In less than a year from their last LP, Trenton-based The Successful Failures return with a new nine-song collection, “Pack Up Your Shadows.”
The prolific Successful Failures follow last year’s “Saratoga” LP with another solid effort, the nine-song “Pack Up Your Shadows.” Originally intended to be an EP, the fusion of ragged roots rock and indie pop was expanded by the Trenton-based outfit with the time afforded by the pandemic.
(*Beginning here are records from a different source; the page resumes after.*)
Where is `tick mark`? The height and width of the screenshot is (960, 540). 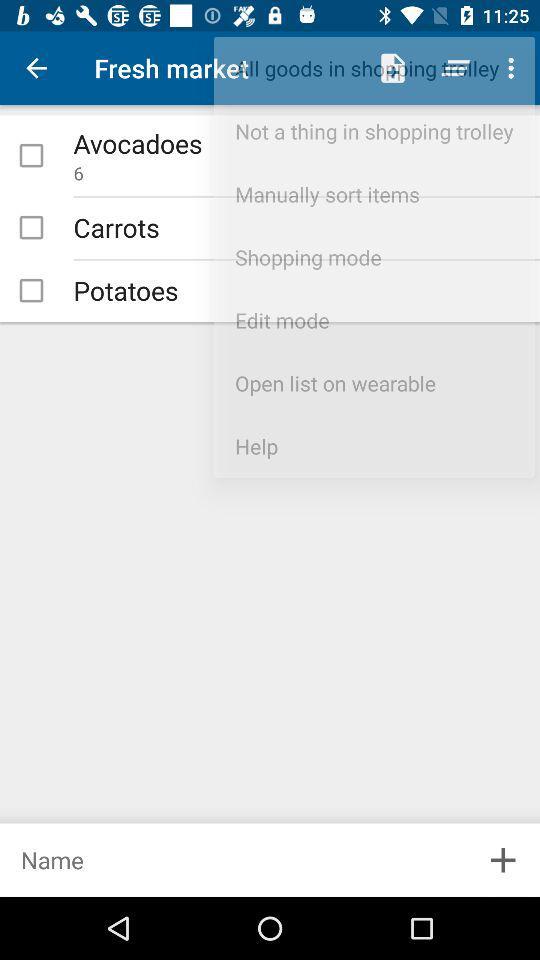 tick mark is located at coordinates (30, 154).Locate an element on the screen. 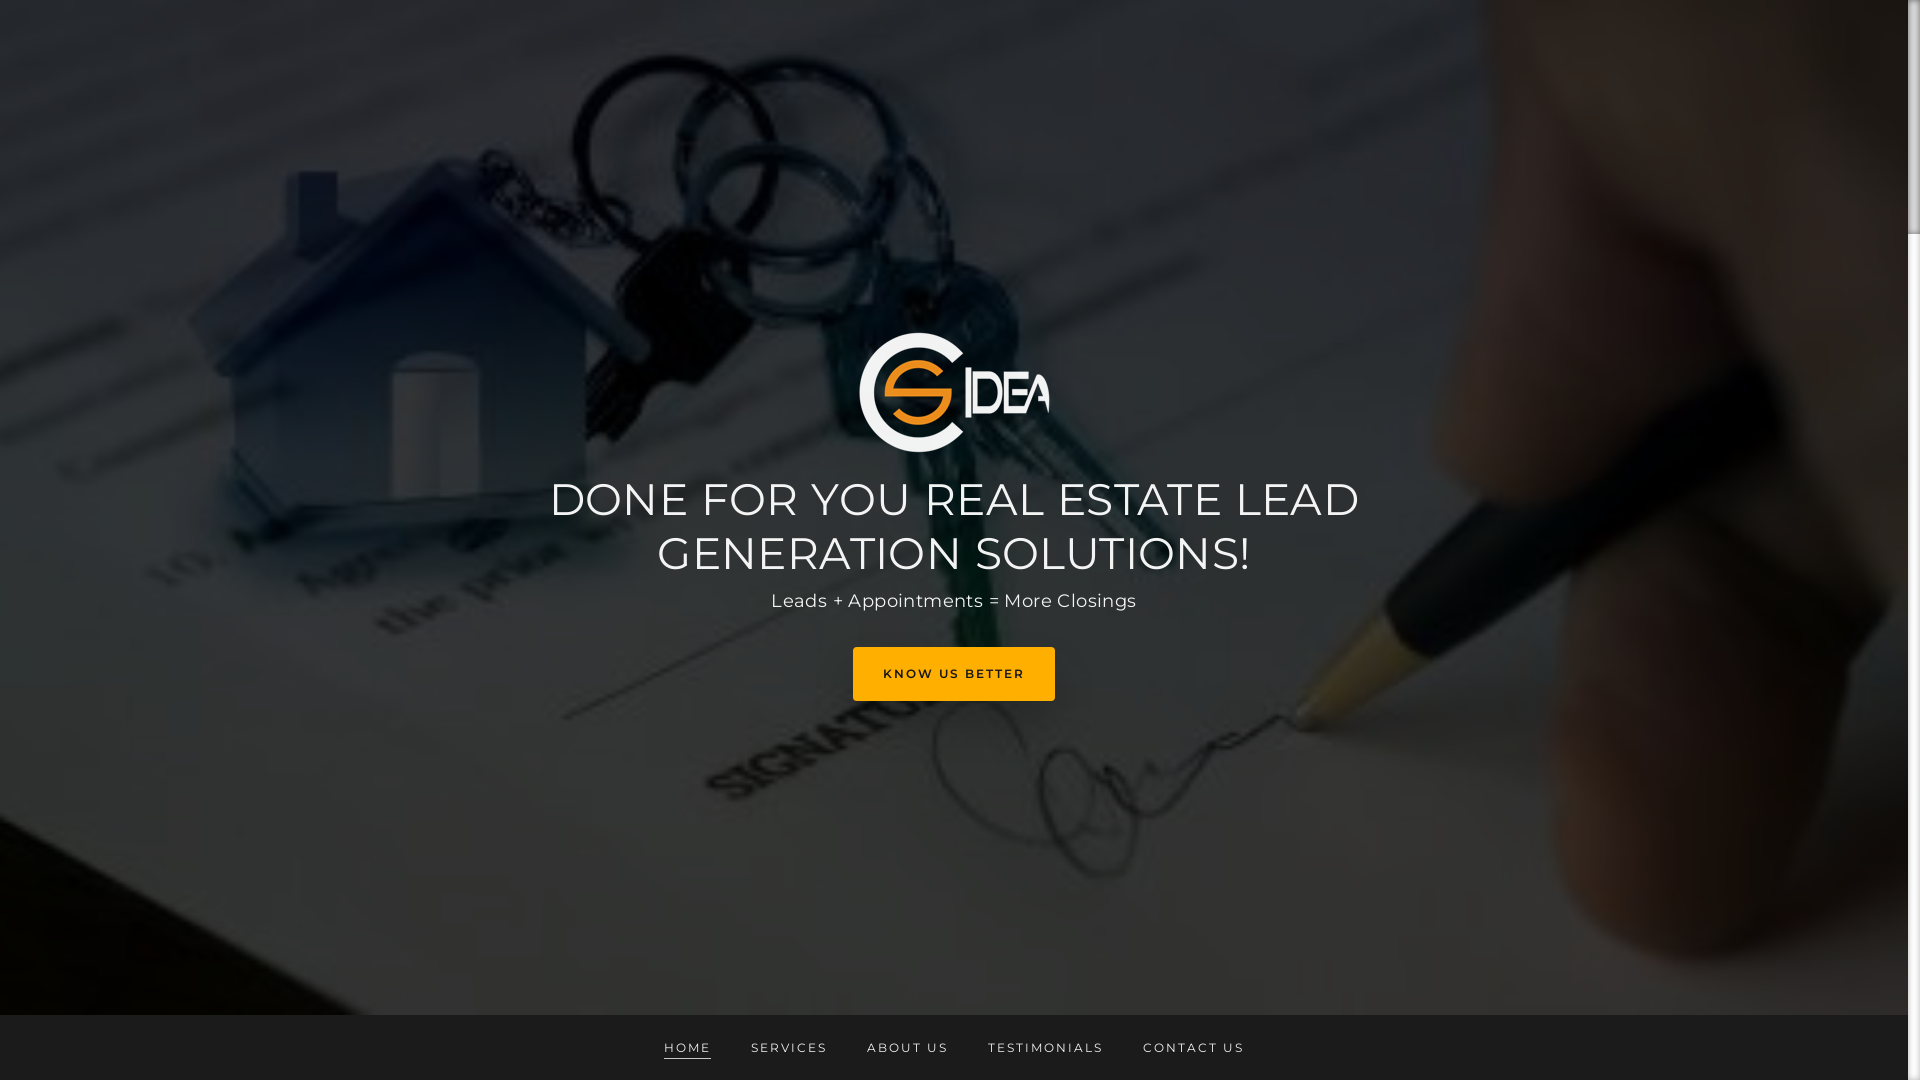 This screenshot has width=1920, height=1080. 'HOME' is located at coordinates (687, 1035).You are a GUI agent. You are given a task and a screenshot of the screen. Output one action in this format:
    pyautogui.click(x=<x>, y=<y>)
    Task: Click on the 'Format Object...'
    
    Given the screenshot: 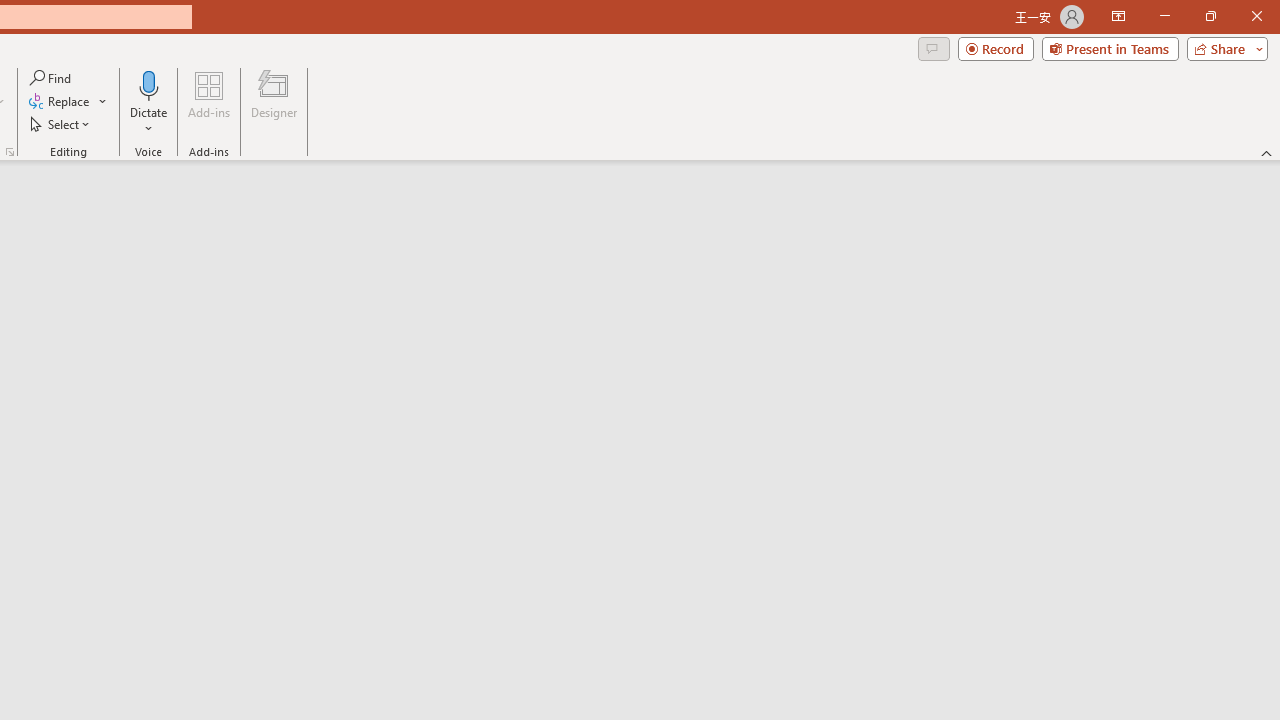 What is the action you would take?
    pyautogui.click(x=10, y=150)
    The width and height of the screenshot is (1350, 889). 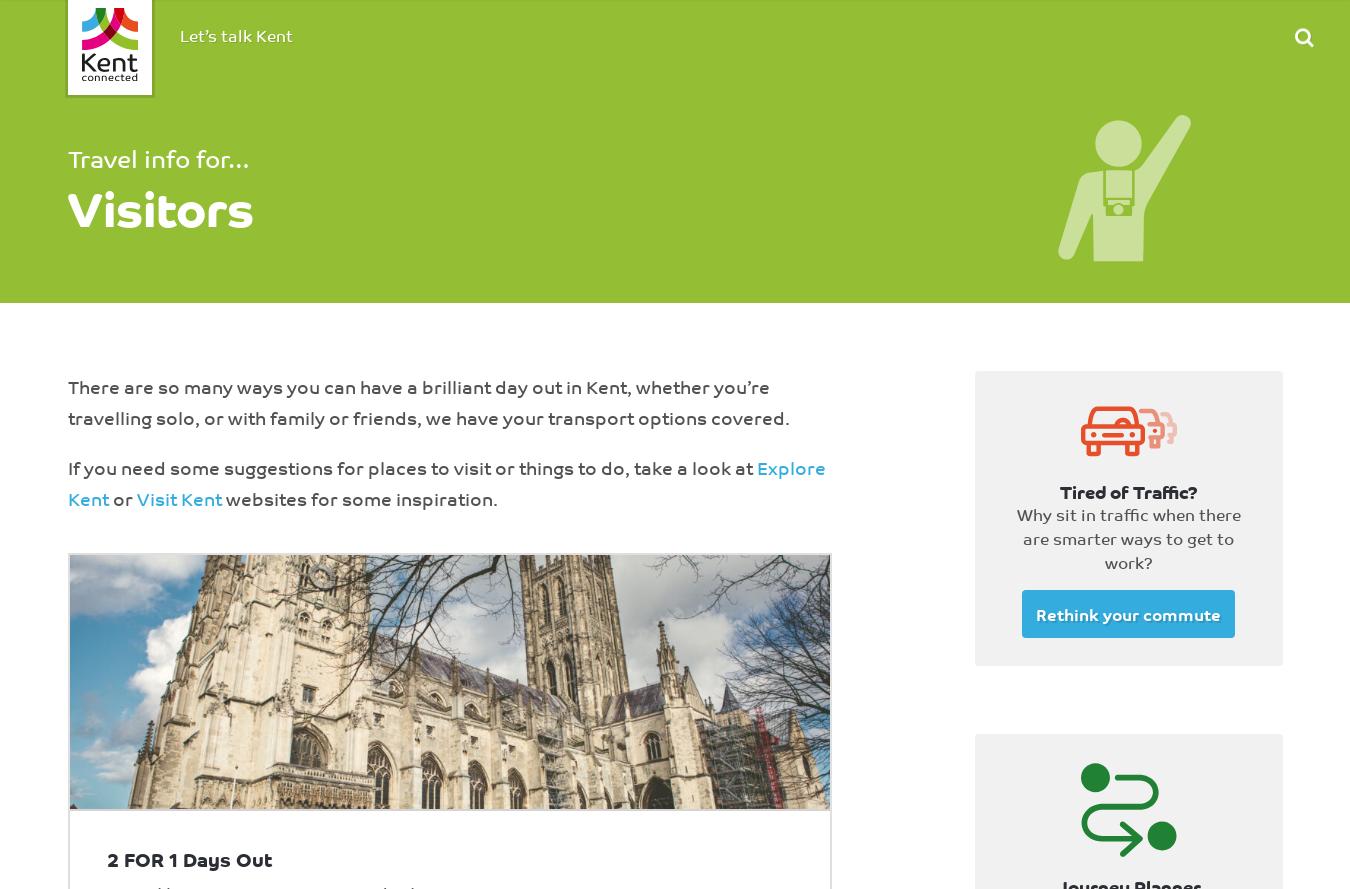 What do you see at coordinates (1127, 613) in the screenshot?
I see `'Rethink your commute'` at bounding box center [1127, 613].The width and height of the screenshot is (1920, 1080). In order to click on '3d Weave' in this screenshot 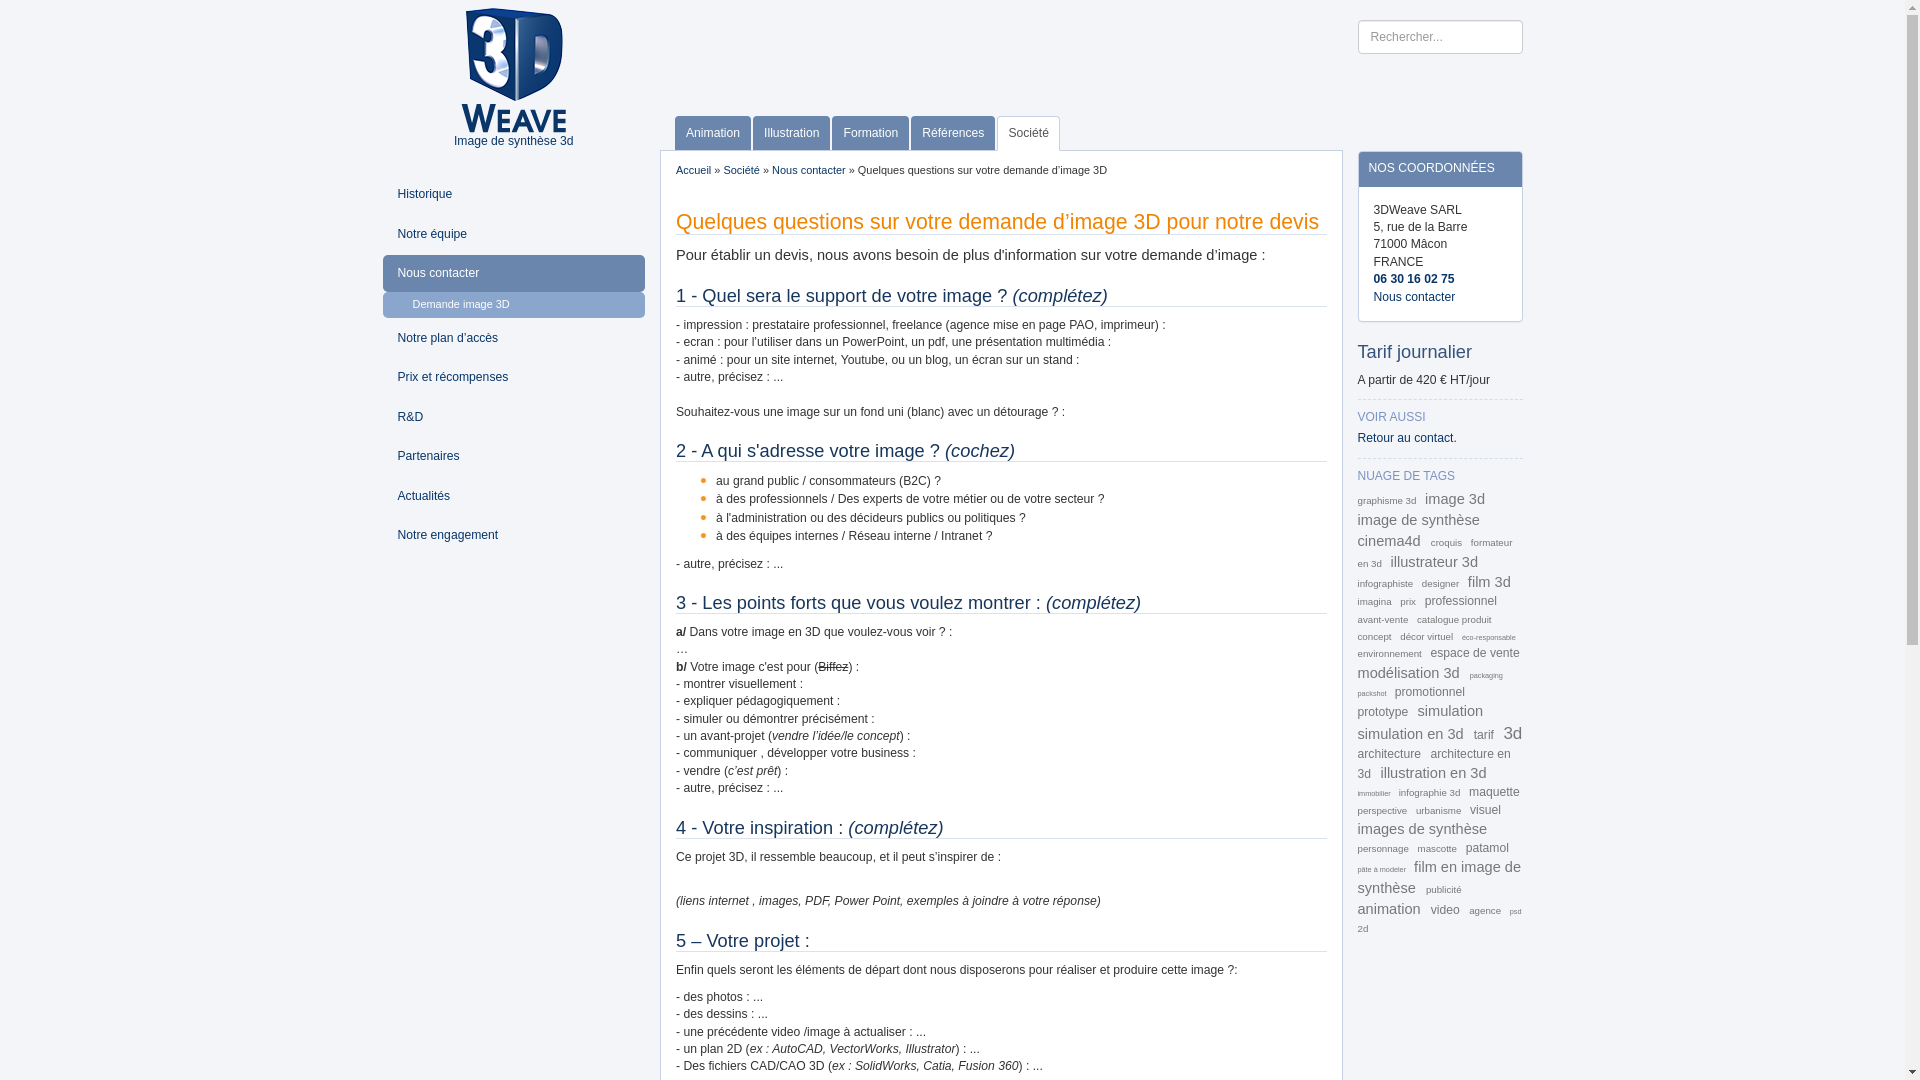, I will do `click(513, 68)`.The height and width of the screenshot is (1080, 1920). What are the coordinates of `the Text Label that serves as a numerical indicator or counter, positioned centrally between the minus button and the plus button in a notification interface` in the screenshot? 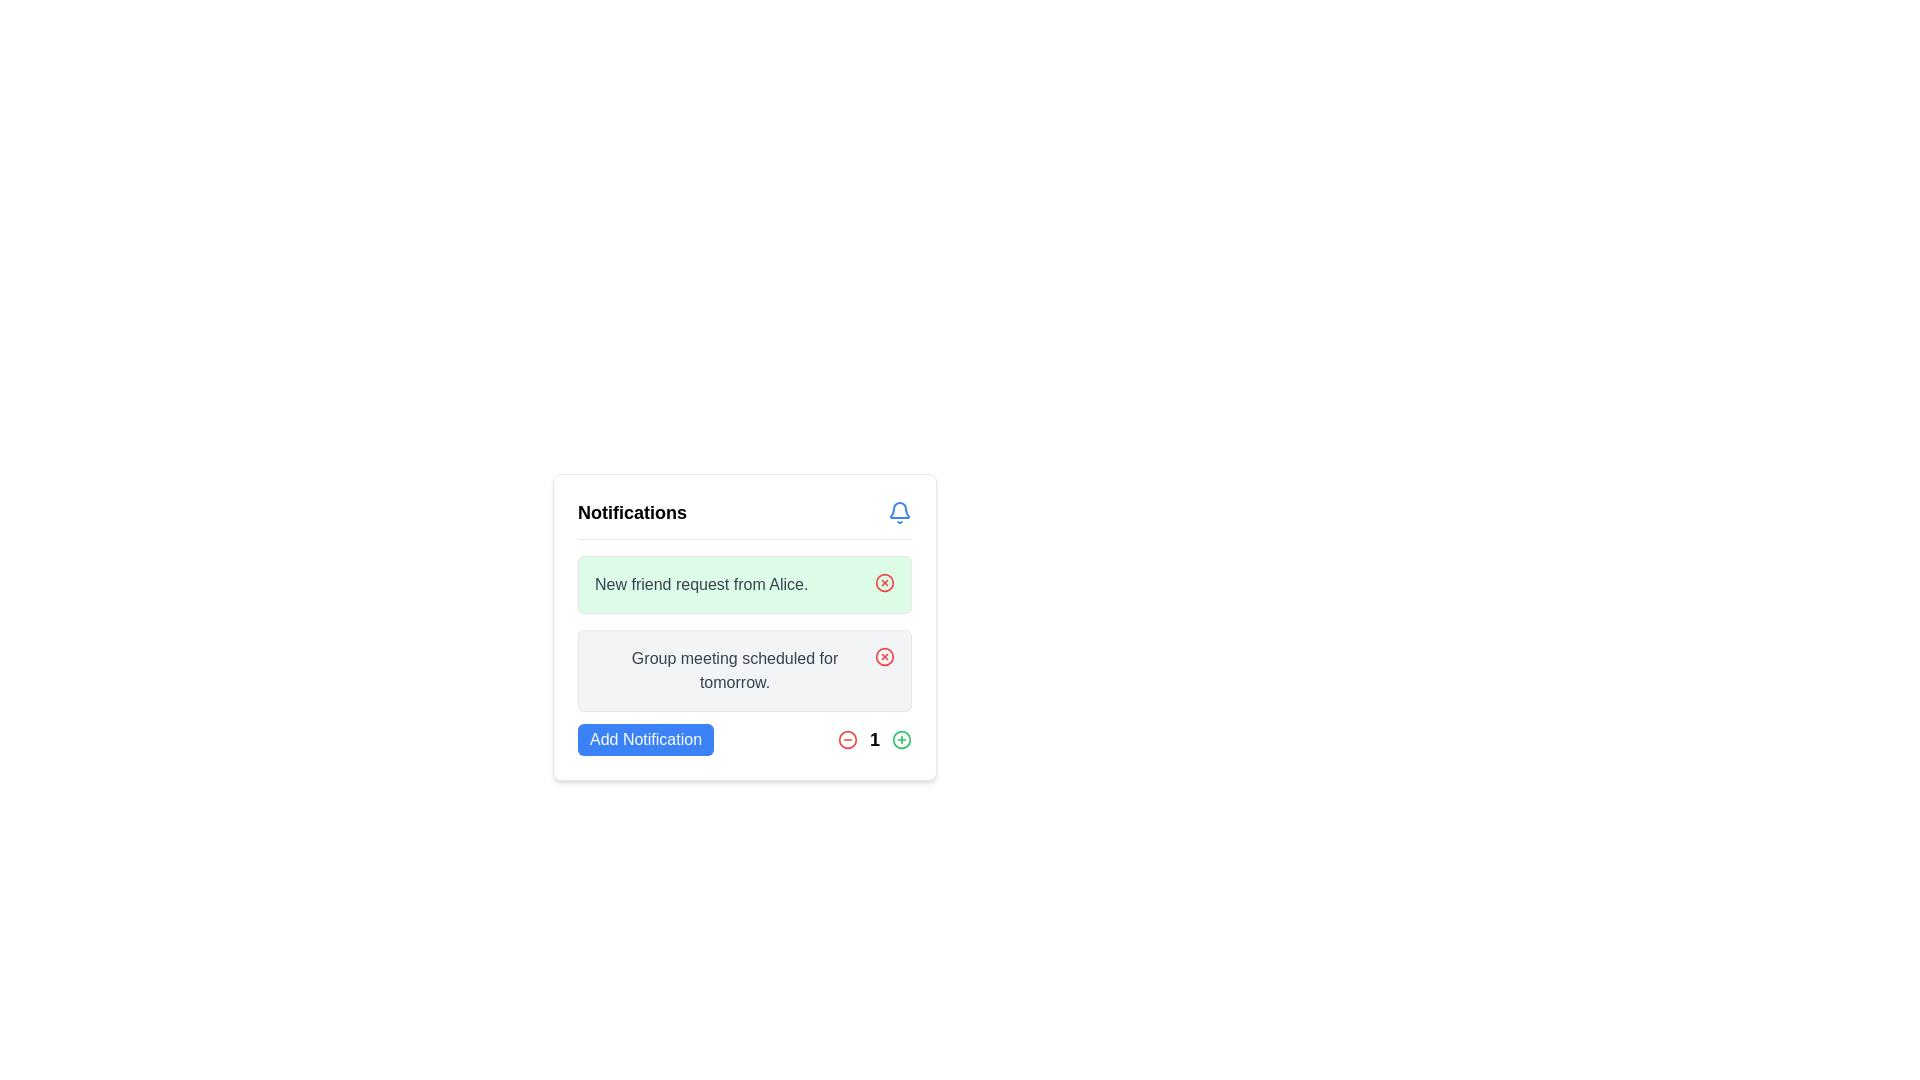 It's located at (874, 740).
A mix of country nuggets, rock ‘n’ roll rave-ups, and beautiful ballads, the LP is a joint venture between founding frontman Mick Chorba’s FDR Label and the Jersey indie Kool Kat Musik, whose CD release, includes a bonus disc of Mick’s solo acoustic versions of each song.
To be honest, I would miss the leads of Pete Smith whose playing is a cross between the ragged raunch of Keith Richards and the haunting ring of Mick Taylor, which is what makes great half of the album’s only disappointing track, “More of the Same.” The parts where the track is a “Rip It Up”-like rave-up are exceptional, but then, the track twice slips into unfocused and unneeded psychedelic blues, making would have been an excellent track overlong.
Other than that, “Pack Up Your Shadows” is great, mostly concentrating on the band’s rich country roots, especially a closing cover of Hank Williams’ “My Bucket’s Got a Hole in It.” The Successful Failures often dip into Williams’ rewarding well, but this track may be their best Hank cover yet because of the way they make it their Dirty Jersey own with a sleazy blues take, while still honoring the original with bending guitar notes that flirt with a pedal steel sound.
Other country fare includes the hillbilly sparseness of the opening “Honeycomb,” the rambling, rumbling drinking song “On Down the Line,” “Whiskey Song,” which rotates between pining and rollicking as it explains the need for self-medication, and the Williams-meets-Westerberg “Something Good,” a hopeful sequel to “I Saw the Light.” All feature the exceptional mandolin playing of Ron Bechamps, as well as the steady, sturdy rhythms of drummer Rob Martin.
My favorite track is the Tom Petty-meets-Replacements heartbreaker “This Girl,” which, as the granddaughter of “American Girl” and “We’ll Inherit the Earth,” tries to make the best of a world gone mad. As the world gets crazier, it’s a relief to have a gamut of great American music like this ranging from hillbilly to rockabilly to punk. America may never be great again, but “Pack Up Your Shadows” proves that its music always will be.